◆ Entries supplied

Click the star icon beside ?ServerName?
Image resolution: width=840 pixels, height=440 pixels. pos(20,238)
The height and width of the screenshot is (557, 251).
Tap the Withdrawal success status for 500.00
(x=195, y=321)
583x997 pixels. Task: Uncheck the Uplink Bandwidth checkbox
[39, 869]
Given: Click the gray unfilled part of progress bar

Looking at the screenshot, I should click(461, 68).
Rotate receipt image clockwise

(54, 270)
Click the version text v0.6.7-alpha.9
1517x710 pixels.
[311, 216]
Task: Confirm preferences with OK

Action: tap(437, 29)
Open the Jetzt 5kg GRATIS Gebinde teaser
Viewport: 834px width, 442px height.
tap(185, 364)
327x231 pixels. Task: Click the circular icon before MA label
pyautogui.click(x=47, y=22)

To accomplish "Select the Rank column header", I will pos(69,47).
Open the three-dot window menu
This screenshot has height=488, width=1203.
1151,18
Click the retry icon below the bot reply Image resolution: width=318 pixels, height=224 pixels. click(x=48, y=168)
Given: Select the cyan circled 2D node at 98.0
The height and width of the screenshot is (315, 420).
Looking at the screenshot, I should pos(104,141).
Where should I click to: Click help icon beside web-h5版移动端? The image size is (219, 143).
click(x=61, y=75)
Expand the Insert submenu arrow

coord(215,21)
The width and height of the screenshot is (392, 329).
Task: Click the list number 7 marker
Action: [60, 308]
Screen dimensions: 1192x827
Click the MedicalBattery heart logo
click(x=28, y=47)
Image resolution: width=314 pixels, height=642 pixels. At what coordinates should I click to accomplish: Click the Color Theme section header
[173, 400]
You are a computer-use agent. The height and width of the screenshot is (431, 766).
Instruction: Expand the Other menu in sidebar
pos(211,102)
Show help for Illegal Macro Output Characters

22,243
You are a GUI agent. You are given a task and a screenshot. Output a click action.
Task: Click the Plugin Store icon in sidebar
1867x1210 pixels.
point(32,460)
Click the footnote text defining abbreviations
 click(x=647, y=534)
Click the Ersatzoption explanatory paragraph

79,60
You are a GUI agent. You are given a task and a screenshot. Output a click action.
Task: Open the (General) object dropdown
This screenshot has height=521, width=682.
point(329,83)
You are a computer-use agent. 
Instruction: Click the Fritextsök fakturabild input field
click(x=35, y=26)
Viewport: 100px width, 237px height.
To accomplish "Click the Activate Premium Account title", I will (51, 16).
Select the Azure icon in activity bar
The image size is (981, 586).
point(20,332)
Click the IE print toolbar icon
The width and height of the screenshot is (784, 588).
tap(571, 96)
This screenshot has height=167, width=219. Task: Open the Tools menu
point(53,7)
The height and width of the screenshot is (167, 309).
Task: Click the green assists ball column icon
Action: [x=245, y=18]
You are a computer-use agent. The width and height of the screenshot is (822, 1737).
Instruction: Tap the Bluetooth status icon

◆ What the task requires
Please reproduce all of the material exactly.

◆ Answer space
Click the star icon beside ?ServerName?
Image resolution: width=840 pixels, height=440 pixels. pos(20,238)
The height and width of the screenshot is (557, 251).
Tap the Withdrawal success status for 500.00
(x=195, y=321)
583x997 pixels. Task: Uncheck the Uplink Bandwidth checkbox
[39, 869]
Given: Click the gray unfilled part of progress bar

Looking at the screenshot, I should click(461, 68).
Rotate receipt image clockwise

(54, 270)
Click the version text v0.6.7-alpha.9
1517x710 pixels.
[311, 216]
Task: Confirm preferences with OK

Action: tap(437, 29)
Open the Jetzt 5kg GRATIS Gebinde teaser
Viewport: 834px width, 442px height.
tap(185, 364)
327x231 pixels. Task: Click the circular icon before MA label
pyautogui.click(x=47, y=22)

To accomplish "Select the Rank column header", I will pos(69,47).
Open the three-dot window menu
This screenshot has height=488, width=1203.
1151,18
Click the retry icon below the bot reply Image resolution: width=318 pixels, height=224 pixels. click(x=48, y=168)
Given: Select the cyan circled 2D node at 98.0
The height and width of the screenshot is (315, 420).
Looking at the screenshot, I should pos(104,141).
Where should I click to: Click help icon beside web-h5版移动端? The image size is (219, 143).
click(x=61, y=75)
Expand the Insert submenu arrow

coord(215,21)
The width and height of the screenshot is (392, 329).
Task: Click the list number 7 marker
Action: [60, 308]
Screen dimensions: 1192x827
Click the MedicalBattery heart logo
click(x=28, y=47)
Image resolution: width=314 pixels, height=642 pixels. At what coordinates should I click to accomplish: Click the Color Theme section header
[173, 400]
You are a computer-use agent. The height and width of the screenshot is (431, 766).
Instruction: Expand the Other menu in sidebar
pos(211,102)
Show help for Illegal Macro Output Characters

22,243
You are a GUI agent. You are given a task and a screenshot. Output a click action.
Task: Click the Plugin Store icon in sidebar
1867x1210 pixels.
point(32,460)
Click the footnote text defining abbreviations
 click(x=647, y=534)
Click the Ersatzoption explanatory paragraph

79,60
You are a GUI agent. You are given a task and a screenshot. Output a click action.
Task: Open the (General) object dropdown
This screenshot has height=521, width=682.
point(329,83)
You are a computer-use agent. 
Instruction: Click the Fritextsök fakturabild input field
click(x=35, y=26)
Viewport: 100px width, 237px height.
To accomplish "Click the Activate Premium Account title", I will (51, 16).
Select the Azure icon in activity bar
The image size is (981, 586).
point(20,332)
Click the IE print toolbar icon
The width and height of the screenshot is (784, 588).
tap(571, 96)
This screenshot has height=167, width=219. Task: Open the Tools menu
point(53,7)
The height and width of the screenshot is (167, 309).
Task: Click the green assists ball column icon
Action: [x=245, y=18]
You are a computer-use agent. The width and height of the screenshot is (822, 1737).
Instruction: Tap the Bluetooth status icon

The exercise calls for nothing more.